Il testo va molto in profondità anche sui difetti delle piattaforme digitali, “progettate per catturare il tempo e lo sguardo degli utenti, sfruttandone le fragilità e indebolendo la libertà interiore” che “premiano lo scontro possono amplificare polarizzazione e risentimento, accelerare la propaganda e rendere più difficile un discernimento comune. Così la guerra viene non solo combattuta, ma anche preparata culturalmente attraverso narrazioni semplificanti, logiche amico-nemico, disinformazione e paura.” La risposta da dare secondo Leone XIV è personale e istituzionale. Sul piano personale si parla di “igiene dell’attenzione” (non farsi travolgere dallo scroll perpetuo dei contenuti ma fermarsi a discernere), cura delle relazioni tra umani in presenza, alleanza educativa in un quadro più generale di “ecologia della comunicazione”.
Sul piano istituzionale l’urgenza è quella di una regolamentazione. Che ci fa capire che le iniziative in tale direzione (come il nostro manifesto appello sull’habeas mentem e habeas faciem, ovvero sulla difesa delle menti e dei volti umani dal rischio di manipolazione) vanno nella direzione giusta. La trasparenza degli algoritmi è espressamente citata nell’enciclica. A questo aggiungiamo la responsabilità legale dei gestori delle piattaforme, il tema della protezione dei minori, dell’identità personale, dell’ Identità riconoscibile nelle discussioni pubbliche digitali.
Lo scivolamento verso la cultura della guerra consiste nel fatto che la guerra non appare più come extrema ratio, ma come possibilità normale, razionale e praticabile. Questo avviene quando la potenza tecnica cresce senza un’adeguata crescita etica, politica e spirituale. Tecnologia, IA e piattaforme digitali possono rendere il conflitto più rapido, impersonale e apparentemente controllabile. Così l’avversario viene disumanizzato, ridotto a dato, bersaglio o nemico da eliminare. Lo scivolamento nasce anche dalla crisi del dialogo, del multilateralismo e dalla logica della superiorità militare, economica e tecnologica.

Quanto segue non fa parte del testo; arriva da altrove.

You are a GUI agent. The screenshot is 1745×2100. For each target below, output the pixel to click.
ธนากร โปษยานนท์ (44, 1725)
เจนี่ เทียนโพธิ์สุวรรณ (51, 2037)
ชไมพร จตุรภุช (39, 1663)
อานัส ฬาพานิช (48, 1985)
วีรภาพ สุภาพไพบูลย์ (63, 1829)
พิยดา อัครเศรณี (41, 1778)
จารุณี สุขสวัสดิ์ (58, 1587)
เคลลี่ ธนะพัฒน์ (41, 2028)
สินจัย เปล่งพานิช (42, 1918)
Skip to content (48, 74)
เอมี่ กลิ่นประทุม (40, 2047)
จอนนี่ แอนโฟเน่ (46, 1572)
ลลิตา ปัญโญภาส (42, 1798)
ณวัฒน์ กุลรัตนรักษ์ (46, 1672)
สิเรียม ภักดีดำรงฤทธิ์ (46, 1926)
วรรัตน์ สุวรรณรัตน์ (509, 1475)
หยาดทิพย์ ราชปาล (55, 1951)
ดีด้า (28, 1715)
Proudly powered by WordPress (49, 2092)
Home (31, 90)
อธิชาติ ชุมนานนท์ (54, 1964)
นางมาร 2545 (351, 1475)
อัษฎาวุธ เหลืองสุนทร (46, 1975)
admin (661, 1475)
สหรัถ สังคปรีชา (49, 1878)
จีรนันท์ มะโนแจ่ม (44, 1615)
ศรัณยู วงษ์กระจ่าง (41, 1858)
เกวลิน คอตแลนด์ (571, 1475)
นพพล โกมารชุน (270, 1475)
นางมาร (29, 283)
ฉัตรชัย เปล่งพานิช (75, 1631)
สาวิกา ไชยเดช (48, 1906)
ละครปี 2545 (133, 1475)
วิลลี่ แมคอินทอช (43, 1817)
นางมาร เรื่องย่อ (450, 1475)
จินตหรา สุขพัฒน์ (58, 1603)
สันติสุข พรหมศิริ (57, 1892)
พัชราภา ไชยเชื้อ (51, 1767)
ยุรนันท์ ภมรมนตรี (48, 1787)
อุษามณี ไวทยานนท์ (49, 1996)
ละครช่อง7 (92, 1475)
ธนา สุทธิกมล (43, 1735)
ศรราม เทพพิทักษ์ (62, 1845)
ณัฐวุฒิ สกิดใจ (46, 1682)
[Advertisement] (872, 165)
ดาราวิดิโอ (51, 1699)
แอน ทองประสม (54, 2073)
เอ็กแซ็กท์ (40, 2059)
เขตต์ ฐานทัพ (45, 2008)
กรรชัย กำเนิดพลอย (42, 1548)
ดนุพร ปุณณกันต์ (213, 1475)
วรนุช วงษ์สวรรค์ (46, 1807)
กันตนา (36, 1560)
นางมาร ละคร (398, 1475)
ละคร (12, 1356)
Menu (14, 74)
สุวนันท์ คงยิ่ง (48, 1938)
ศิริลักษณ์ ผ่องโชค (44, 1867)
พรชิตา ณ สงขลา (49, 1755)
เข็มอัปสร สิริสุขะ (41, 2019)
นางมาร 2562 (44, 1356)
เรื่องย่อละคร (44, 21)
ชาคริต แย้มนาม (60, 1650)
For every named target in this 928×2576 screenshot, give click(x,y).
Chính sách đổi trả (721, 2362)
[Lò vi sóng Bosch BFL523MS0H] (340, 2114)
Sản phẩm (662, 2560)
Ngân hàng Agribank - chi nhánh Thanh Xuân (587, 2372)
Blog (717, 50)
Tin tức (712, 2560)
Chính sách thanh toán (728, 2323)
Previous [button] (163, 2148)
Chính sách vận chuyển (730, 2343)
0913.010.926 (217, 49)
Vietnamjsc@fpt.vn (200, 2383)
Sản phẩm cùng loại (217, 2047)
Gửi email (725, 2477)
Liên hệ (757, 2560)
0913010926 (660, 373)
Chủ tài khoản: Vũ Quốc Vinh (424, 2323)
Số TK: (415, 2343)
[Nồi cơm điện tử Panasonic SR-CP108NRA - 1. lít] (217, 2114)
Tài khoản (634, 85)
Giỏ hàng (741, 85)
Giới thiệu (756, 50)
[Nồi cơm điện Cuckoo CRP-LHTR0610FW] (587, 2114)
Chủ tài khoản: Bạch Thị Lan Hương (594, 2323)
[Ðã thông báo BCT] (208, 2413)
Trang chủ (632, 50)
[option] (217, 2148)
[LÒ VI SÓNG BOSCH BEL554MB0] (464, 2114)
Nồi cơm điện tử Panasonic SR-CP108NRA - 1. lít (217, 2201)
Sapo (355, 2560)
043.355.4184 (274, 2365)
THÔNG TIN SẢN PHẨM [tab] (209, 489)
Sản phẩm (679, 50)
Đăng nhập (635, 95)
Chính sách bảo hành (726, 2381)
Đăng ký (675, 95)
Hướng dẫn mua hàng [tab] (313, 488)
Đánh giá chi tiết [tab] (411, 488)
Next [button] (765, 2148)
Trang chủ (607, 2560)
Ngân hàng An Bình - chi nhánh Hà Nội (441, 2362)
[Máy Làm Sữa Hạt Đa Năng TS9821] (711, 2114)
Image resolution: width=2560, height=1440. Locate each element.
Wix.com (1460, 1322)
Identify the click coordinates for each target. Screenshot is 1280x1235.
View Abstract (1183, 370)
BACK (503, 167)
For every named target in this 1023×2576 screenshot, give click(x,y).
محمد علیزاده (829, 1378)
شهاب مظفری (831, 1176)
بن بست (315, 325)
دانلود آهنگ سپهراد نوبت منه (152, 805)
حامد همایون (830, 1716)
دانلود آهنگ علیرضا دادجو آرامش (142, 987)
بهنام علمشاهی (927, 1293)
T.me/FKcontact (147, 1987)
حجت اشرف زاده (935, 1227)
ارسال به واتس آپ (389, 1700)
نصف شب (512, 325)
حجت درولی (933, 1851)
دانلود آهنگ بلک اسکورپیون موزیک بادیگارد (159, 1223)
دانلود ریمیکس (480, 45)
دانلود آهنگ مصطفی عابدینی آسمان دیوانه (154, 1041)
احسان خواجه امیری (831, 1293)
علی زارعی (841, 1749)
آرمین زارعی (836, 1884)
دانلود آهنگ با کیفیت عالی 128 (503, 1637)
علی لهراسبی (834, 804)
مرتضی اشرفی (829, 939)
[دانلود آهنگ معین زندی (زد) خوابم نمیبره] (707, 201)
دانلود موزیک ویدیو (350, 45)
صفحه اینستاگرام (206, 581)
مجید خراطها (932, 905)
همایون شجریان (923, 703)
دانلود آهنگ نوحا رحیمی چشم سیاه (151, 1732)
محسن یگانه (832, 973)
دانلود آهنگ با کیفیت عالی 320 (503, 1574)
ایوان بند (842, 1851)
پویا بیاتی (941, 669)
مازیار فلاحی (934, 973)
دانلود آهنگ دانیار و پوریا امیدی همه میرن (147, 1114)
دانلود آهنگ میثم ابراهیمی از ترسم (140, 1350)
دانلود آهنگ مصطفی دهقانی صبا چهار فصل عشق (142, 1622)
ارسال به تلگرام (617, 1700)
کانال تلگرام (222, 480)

La risposta è essere operatori di pace, cioè costruire concretamente una cultura alternativa alla guerra. Questo significa disarmare le parole, rifiutare propaganda e polarizzazione, guardare la guerra dal punto di vista delle vittime. Significa infine rilanciare giustizia, dialogo, diplomazia, cooperazione internazionale e responsabilità umana anche nell’uso dell’IA. Il punto dove forse l’enciclica tocca i vertici è quello del confronto tra il post e transumanesimo con il più di umano della dimensione religiosa cristiana.
Il vero compimento dell’umano non consiste nel diventare meno incarnati, meno vulnerabili o meno dipendenti dagli altri, ma nel lasciarsi trasformare da una relazione che libera. La grandezza dell’uomo non sta nell’autosufficienza potenziata, ma nella capacità di ricevere, amare, perdonare, prendersi cura, affidarsi e costruire comunione. Il testo insiste quindi su un punto decisivo: l’umano non fiorisce malgrado il limite, ma spesso attraverso il limite. Incapacità, malattia, vecchiaia, sofferenza e vulnerabilità non sono semplicemente realtà negative da correggere tecnicamente; possono diventare luoghi in cui la persona matura, si apre alla relazione, riconosce il bisogno dell’altro e scopre una profondità spirituale che la pura efficienza non può generare.
Per una società che purtroppo invecchia sempre di più questo messaggio è bellissimo. Considerati tutti questi punti, l’enciclica oltre che uno straordinario affresco della condizione dell’umanità oggi è un piano d’azione per la generatività e realizzazione dell’umano.